[REQUIRED ACTION 1]:
In the editor event-handling text, which method should be used for native beforeinput and input events?
[REQUIRED ACTION 2]:
Can you duplicate the part of the editor event-handling text starting with "For native beforeinput" and going on through "editors stay native-owned."?
[REQUIRED ACTION 3]:
Do these statements agree with the editor event-handling text? Answer yes or no for each, and quote the words that decide it.
(a) Nested editors stay native-owned.
(b) On keyboard and input paths, propagation should be stopped when the target is external.
(c) Textareas should give up focus while they are active.

[TEXT UNDER STUDY]:
- Opening Delimiter -
Use that policy at every root-owned event boundary:

  • mouse down / click selection policy
  • keyboard policy
  • native beforeinput
  • native input repair
  • React input and input capture
  • layout selection synchronization

For keyboard and input paths, stop propagation when the target is internal:

ts
if (isInteractiveInternalTarget(editor, event.target)) {
  event.stopPropagation()
  return
}

For native beforeinput / input, use stopImmediatePropagation() so root native listeners do not continue participating in an app-owned control event.

Native controls and nested editors need one extra split. Inputs, buttons, selects, and textareas should keep focus while they are active, but their blur handoff should restore the outer document selection when the next focus is not caused by a pointer gesture. Nested editors stay native-owned.

ts
export const isNativeInternalControlTarget = (
  editor: ReactEditor,
  target: EventTarget | null
) => {
  const element = isDOMElement(target)
- Closing Delimiter -
[EXERCISE DATA]:
- Opening Delimiter -
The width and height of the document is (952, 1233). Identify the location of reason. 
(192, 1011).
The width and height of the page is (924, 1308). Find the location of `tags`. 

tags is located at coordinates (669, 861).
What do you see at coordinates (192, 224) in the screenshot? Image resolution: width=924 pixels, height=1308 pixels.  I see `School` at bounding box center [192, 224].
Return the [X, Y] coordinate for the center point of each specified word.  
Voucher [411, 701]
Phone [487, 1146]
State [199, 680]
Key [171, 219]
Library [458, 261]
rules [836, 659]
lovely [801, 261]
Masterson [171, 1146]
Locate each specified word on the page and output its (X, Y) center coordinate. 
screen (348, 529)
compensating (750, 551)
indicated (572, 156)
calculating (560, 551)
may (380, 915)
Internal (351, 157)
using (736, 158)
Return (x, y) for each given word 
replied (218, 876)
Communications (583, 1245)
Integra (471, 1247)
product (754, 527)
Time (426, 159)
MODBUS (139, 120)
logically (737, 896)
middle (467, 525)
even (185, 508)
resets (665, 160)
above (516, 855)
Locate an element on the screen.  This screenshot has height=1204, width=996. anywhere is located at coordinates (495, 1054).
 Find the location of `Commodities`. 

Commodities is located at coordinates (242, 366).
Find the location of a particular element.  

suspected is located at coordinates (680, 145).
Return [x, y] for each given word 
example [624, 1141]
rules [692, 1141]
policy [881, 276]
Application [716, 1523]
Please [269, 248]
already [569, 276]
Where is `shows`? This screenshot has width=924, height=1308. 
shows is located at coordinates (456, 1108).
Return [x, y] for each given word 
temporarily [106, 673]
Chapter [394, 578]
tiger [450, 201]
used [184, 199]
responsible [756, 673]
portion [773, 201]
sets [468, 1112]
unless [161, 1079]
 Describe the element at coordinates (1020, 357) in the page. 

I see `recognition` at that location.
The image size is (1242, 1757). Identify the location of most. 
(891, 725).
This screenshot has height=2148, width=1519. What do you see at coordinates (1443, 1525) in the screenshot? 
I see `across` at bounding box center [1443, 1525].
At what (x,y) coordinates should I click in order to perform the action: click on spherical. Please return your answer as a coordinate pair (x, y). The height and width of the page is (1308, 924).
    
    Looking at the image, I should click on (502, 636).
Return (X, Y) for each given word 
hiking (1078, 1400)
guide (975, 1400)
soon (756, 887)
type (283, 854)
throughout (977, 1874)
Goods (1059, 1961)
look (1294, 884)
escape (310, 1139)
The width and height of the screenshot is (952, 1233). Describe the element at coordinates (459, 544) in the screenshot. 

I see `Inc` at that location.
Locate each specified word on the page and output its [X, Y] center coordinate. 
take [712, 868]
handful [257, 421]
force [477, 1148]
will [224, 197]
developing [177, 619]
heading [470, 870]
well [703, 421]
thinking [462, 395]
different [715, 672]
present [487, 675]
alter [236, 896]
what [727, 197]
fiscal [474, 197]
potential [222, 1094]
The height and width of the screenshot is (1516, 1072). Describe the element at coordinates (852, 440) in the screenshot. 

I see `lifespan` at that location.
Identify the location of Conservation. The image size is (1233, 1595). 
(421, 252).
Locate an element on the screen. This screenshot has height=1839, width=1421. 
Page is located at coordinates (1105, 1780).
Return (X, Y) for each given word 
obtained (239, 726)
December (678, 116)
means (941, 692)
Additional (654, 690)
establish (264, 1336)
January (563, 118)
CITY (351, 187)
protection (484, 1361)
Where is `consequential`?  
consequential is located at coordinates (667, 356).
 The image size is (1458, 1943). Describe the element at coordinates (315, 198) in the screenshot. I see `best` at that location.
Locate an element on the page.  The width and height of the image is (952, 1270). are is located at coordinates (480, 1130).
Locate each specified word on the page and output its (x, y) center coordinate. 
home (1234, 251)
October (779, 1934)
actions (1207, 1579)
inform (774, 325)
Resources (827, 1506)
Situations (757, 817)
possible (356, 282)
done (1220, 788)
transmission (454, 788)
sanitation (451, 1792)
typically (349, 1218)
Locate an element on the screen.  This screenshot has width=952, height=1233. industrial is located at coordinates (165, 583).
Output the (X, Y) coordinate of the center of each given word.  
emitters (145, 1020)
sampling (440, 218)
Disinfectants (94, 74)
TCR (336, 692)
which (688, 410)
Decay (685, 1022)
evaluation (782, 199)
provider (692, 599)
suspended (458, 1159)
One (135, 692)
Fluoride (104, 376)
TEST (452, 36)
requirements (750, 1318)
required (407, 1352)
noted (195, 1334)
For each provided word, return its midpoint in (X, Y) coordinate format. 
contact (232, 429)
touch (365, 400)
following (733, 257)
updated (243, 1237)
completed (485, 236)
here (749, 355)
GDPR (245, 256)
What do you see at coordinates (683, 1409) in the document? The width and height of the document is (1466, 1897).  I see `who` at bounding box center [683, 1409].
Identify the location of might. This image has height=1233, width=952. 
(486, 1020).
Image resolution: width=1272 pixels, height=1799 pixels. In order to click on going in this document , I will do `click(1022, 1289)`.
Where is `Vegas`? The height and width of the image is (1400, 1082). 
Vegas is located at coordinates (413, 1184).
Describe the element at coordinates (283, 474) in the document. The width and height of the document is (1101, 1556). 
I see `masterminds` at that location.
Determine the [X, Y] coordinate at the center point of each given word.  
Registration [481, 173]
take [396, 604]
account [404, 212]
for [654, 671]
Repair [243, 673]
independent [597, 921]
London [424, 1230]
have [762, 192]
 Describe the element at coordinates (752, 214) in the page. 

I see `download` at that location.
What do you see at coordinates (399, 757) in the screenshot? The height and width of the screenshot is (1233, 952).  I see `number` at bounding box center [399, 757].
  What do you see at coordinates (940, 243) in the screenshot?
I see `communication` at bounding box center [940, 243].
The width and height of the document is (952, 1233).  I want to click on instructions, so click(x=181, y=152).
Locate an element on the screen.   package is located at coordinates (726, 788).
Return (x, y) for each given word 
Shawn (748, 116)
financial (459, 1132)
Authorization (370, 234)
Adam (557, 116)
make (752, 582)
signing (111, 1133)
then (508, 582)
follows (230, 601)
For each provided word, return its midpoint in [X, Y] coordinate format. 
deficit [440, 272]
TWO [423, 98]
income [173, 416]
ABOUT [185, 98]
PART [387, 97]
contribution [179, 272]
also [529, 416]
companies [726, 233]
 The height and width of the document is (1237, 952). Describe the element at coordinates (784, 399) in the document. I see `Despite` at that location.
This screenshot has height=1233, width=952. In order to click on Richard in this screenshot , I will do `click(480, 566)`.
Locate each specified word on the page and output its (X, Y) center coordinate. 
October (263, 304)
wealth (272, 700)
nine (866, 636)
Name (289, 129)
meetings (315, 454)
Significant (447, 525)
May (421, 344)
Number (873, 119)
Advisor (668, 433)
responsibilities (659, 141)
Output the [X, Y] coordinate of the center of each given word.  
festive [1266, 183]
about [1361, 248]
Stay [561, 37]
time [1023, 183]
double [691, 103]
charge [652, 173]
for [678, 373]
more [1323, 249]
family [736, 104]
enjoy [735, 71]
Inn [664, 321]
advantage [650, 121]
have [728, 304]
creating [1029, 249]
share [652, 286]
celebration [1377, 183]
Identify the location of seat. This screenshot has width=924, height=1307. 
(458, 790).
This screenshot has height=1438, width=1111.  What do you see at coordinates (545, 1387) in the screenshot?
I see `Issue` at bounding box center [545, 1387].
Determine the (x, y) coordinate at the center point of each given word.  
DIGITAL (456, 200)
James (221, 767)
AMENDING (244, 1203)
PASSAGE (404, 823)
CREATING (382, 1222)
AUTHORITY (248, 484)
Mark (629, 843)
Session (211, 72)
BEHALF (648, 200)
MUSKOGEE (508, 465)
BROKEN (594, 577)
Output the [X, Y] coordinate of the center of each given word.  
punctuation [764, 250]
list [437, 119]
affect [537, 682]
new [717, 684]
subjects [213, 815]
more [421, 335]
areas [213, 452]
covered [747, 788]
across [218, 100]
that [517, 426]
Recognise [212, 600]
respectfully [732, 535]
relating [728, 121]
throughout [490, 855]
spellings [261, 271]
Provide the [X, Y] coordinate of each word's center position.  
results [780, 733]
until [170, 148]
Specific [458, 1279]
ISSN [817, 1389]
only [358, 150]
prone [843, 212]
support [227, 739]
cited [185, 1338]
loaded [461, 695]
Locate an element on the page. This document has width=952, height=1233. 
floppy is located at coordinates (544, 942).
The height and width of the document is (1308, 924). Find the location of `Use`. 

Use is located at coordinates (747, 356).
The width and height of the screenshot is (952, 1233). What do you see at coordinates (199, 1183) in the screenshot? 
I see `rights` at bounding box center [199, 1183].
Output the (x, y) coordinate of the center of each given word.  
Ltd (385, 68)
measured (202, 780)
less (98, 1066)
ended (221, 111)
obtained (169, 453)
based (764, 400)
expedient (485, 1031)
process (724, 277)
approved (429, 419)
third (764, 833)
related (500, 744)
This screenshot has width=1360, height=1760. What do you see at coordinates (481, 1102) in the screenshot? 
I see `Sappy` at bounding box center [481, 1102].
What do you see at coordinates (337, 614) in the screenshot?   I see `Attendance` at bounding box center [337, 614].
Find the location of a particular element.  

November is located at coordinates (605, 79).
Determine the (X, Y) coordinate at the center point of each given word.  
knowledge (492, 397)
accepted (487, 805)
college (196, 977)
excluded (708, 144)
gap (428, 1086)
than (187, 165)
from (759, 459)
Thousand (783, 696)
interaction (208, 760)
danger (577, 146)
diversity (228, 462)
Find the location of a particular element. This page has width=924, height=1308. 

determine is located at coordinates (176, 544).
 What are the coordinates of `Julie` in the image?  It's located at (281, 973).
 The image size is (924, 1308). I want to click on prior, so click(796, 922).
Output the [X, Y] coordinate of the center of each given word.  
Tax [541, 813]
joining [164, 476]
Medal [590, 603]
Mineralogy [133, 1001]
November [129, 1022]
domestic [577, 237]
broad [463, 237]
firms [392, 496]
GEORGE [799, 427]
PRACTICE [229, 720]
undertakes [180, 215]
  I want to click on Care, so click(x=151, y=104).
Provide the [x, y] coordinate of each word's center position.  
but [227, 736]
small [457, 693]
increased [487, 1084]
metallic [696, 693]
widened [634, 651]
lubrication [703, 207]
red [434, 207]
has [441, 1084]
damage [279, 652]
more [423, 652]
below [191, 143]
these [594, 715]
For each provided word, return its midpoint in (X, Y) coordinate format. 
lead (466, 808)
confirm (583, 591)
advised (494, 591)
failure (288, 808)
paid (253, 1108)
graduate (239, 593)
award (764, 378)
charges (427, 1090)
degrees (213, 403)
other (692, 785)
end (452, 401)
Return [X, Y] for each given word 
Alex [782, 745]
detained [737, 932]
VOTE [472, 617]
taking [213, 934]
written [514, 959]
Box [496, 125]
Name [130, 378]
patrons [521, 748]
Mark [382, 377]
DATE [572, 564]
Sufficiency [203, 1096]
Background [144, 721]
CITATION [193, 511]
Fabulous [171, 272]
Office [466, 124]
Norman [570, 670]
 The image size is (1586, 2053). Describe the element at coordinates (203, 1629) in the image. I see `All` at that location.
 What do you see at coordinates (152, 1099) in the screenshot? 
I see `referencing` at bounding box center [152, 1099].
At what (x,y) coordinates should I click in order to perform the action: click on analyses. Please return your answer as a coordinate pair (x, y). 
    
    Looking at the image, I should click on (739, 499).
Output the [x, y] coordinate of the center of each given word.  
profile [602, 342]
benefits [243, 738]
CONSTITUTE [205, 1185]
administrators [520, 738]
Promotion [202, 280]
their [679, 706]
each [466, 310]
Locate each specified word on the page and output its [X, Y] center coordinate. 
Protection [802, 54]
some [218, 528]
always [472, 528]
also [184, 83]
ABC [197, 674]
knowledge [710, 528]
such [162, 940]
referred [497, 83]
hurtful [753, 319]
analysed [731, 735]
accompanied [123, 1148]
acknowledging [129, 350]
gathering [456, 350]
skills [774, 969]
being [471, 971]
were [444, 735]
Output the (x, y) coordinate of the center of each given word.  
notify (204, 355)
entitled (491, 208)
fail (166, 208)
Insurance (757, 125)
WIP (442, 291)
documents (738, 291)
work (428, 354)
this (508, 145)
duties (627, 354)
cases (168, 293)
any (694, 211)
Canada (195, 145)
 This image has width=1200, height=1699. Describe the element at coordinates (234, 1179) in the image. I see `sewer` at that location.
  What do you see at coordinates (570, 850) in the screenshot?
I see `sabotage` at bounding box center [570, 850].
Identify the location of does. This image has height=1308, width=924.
- Closing Delimiter -
[ANSWER BOX 1]:
stopImmediatePropagation()

[ANSWER BOX 2]:
For native beforeinput / input, use stopImmediatePropagation() so root native listeners do not continue participating in an app-owned control event.

Native controls and nested editors need one extra split. Inputs, buttons, selects, and textareas should keep focus while they are active, but their blur handoff should restore the outer document selection when the next focus is not caused by a pointer gesture. Nested editors stay native-owned.

[ANSWER BOX 3]:
(a) Yes: "Nested editors stay native-owned."
(b) No: "For keyboard and input paths, stop propagation when the target is internal"
(c) No: "Inputs, buttons, selects, and textareas should keep focus while they are active"